## WHAT IS BEING ASKED
Starting at the line that contains "Mute the FPC channel with green LED", return every line through the end of the data exactly, without pictures.

%%

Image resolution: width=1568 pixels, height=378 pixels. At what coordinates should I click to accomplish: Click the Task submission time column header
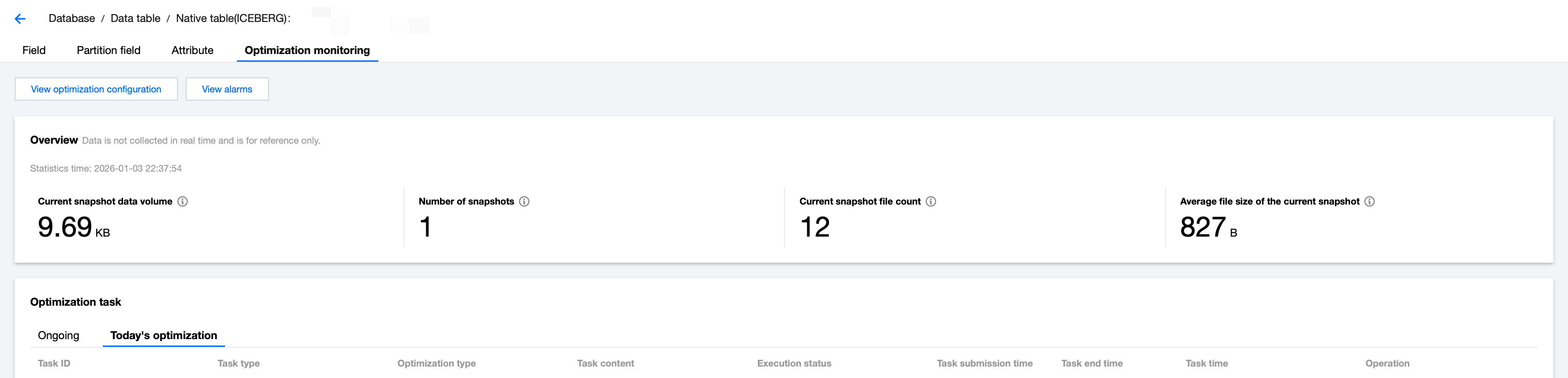pyautogui.click(x=984, y=363)
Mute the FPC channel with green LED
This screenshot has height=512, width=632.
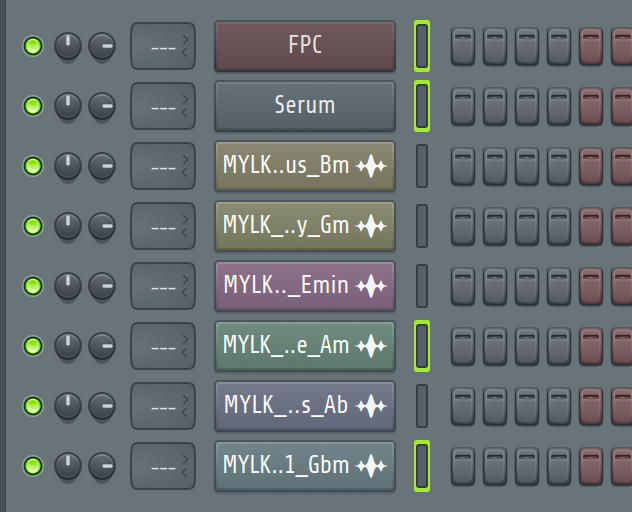point(33,46)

%%

## RESULT
Mute the FPC channel with green LED
This screenshot has height=512, width=632.
point(33,46)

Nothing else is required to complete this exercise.